Your goal: Copy the records below exactly as they are written.

[Dataset entries]
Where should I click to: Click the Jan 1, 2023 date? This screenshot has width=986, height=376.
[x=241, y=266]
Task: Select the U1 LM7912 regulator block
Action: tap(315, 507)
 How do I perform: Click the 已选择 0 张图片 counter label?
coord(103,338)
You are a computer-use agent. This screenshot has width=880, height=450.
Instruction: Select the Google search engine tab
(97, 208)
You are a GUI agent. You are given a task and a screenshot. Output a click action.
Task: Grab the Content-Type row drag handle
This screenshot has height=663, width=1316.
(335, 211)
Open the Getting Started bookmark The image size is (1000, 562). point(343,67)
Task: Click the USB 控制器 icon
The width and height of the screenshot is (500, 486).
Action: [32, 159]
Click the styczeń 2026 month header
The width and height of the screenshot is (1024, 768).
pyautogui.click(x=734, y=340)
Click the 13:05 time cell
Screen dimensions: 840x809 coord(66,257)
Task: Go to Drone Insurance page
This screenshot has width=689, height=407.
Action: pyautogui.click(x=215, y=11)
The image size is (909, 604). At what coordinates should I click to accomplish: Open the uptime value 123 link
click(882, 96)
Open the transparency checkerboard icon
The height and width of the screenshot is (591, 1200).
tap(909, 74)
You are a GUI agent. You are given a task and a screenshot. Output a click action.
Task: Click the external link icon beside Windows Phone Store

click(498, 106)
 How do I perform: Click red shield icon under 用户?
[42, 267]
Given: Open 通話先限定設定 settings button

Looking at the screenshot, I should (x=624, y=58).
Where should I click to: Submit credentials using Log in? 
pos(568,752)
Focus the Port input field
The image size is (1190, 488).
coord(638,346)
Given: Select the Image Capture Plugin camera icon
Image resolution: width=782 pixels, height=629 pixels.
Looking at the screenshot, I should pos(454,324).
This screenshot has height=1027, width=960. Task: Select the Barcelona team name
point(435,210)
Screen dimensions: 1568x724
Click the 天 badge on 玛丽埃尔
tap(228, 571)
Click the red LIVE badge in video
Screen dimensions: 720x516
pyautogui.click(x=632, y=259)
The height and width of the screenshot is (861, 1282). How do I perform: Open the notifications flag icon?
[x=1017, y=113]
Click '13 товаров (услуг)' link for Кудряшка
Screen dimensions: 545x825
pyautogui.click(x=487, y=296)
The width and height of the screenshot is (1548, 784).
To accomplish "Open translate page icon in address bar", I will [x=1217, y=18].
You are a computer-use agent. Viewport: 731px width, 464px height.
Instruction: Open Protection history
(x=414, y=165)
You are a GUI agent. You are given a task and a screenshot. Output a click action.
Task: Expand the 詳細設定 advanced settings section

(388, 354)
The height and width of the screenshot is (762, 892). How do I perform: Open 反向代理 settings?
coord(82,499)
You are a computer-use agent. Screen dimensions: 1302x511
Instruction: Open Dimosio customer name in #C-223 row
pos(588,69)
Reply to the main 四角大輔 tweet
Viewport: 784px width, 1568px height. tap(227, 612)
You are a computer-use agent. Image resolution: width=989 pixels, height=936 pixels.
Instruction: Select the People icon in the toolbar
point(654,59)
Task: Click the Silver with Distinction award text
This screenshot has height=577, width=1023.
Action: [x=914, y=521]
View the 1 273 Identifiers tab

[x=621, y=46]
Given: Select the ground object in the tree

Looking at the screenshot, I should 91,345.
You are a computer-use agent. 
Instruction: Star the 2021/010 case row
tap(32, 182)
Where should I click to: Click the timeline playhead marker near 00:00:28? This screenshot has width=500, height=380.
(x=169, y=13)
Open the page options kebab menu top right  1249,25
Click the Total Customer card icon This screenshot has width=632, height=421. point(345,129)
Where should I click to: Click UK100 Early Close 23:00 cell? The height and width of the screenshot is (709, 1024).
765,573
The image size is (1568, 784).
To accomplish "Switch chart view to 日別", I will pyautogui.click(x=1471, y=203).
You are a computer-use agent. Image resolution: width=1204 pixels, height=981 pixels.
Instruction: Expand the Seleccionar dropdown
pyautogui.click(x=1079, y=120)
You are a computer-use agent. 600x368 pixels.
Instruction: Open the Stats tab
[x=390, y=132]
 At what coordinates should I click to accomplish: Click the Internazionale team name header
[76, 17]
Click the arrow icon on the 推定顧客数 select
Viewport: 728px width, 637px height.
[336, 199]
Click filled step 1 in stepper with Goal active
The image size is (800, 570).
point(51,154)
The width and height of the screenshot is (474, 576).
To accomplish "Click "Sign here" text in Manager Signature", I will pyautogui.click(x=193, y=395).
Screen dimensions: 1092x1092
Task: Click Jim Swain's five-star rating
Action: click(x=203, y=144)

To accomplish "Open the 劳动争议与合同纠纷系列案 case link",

Exercise result:
Where should I click to: Click the Jan 1, 2023 date? This screenshot has width=986, height=376.
[x=241, y=266]
Task: Select the U1 LM7912 regulator block
Action: tap(315, 507)
 How do I perform: Click the 已选择 0 张图片 counter label?
coord(103,338)
You are a computer-use agent. This screenshot has width=880, height=450.
Instruction: Select the Google search engine tab
(97, 208)
You are a GUI agent. You are given a task and a screenshot. Output a click action.
Task: Grab the Content-Type row drag handle
This screenshot has height=663, width=1316.
(335, 211)
Open the Getting Started bookmark The image size is (1000, 562). point(343,67)
Task: Click the USB 控制器 icon
The width and height of the screenshot is (500, 486).
Action: [32, 159]
Click the styczeń 2026 month header
The width and height of the screenshot is (1024, 768).
pyautogui.click(x=734, y=340)
Click the 13:05 time cell
Screen dimensions: 840x809 coord(66,257)
Task: Go to Drone Insurance page
This screenshot has width=689, height=407.
Action: pyautogui.click(x=215, y=11)
The image size is (909, 604). At what coordinates should I click to accomplish: Open the uptime value 123 link
click(882, 96)
Open the transparency checkerboard icon
The height and width of the screenshot is (591, 1200).
tap(909, 74)
You are a GUI agent. You are given a task and a screenshot. Output a click action.
Task: Click the external link icon beside Windows Phone Store

click(498, 106)
 How do I perform: Click red shield icon under 用户?
[42, 267]
Given: Open 通話先限定設定 settings button

Looking at the screenshot, I should (x=624, y=58).
Where should I click to: Submit credentials using Log in? 
pos(568,752)
Focus the Port input field
The image size is (1190, 488).
coord(638,346)
Given: Select the Image Capture Plugin camera icon
Image resolution: width=782 pixels, height=629 pixels.
Looking at the screenshot, I should pos(454,324).
This screenshot has height=1027, width=960. Task: Select the Barcelona team name
point(435,210)
Screen dimensions: 1568x724
Click the 天 badge on 玛丽埃尔
tap(228, 571)
Click the red LIVE badge in video
Screen dimensions: 720x516
pyautogui.click(x=632, y=259)
The height and width of the screenshot is (861, 1282). How do I perform: Open the notifications flag icon?
[x=1017, y=113]
Click '13 товаров (услуг)' link for Кудряшка
Screen dimensions: 545x825
pyautogui.click(x=487, y=296)
The width and height of the screenshot is (1548, 784).
To accomplish "Open translate page icon in address bar", I will [x=1217, y=18].
You are a computer-use agent. Viewport: 731px width, 464px height.
Instruction: Open Protection history
(x=414, y=165)
You are a GUI agent. You are given a task and a screenshot. Output a click action.
Task: Expand the 詳細設定 advanced settings section

(388, 354)
The height and width of the screenshot is (762, 892). How do I perform: Open 反向代理 settings?
coord(82,499)
You are a computer-use agent. Screen dimensions: 1302x511
Instruction: Open Dimosio customer name in #C-223 row
pos(588,69)
Reply to the main 四角大輔 tweet
Viewport: 784px width, 1568px height. tap(227, 612)
You are a computer-use agent. Image resolution: width=989 pixels, height=936 pixels.
Instruction: Select the People icon in the toolbar
point(654,59)
Task: Click the Silver with Distinction award text
This screenshot has height=577, width=1023.
Action: [x=914, y=521]
View the 1 273 Identifiers tab

[x=621, y=46]
Given: Select the ground object in the tree

Looking at the screenshot, I should 91,345.
You are a computer-use agent. 
Instruction: Star the 2021/010 case row
tap(32, 182)
Where should I click to: Click the timeline playhead marker near 00:00:28? This screenshot has width=500, height=380.
(x=169, y=13)
Open the page options kebab menu top right  1249,25
Click the Total Customer card icon This screenshot has width=632, height=421. point(345,129)
Where should I click to: Click UK100 Early Close 23:00 cell? The height and width of the screenshot is (709, 1024).
765,573
The image size is (1568, 784).
To accomplish "Switch chart view to 日別", I will pyautogui.click(x=1471, y=203).
You are a computer-use agent. Image resolution: width=1204 pixels, height=981 pixels.
Instruction: Expand the Seleccionar dropdown
pyautogui.click(x=1079, y=120)
You are a computer-use agent. 600x368 pixels.
Instruction: Open the Stats tab
[x=390, y=132]
 At what coordinates should I click to accomplish: Click the Internazionale team name header
[76, 17]
Click the arrow icon on the 推定顧客数 select
Viewport: 728px width, 637px height.
[336, 199]
Click filled step 1 in stepper with Goal active
The image size is (800, 570).
point(51,154)
The width and height of the screenshot is (474, 576).
To accomplish "Click "Sign here" text in Manager Signature", I will pyautogui.click(x=193, y=395).
Screen dimensions: 1092x1092
Task: Click Jim Swain's five-star rating
Action: click(x=203, y=144)

To accomplish "Open the 劳动争议与合同纠纷系列案 case link",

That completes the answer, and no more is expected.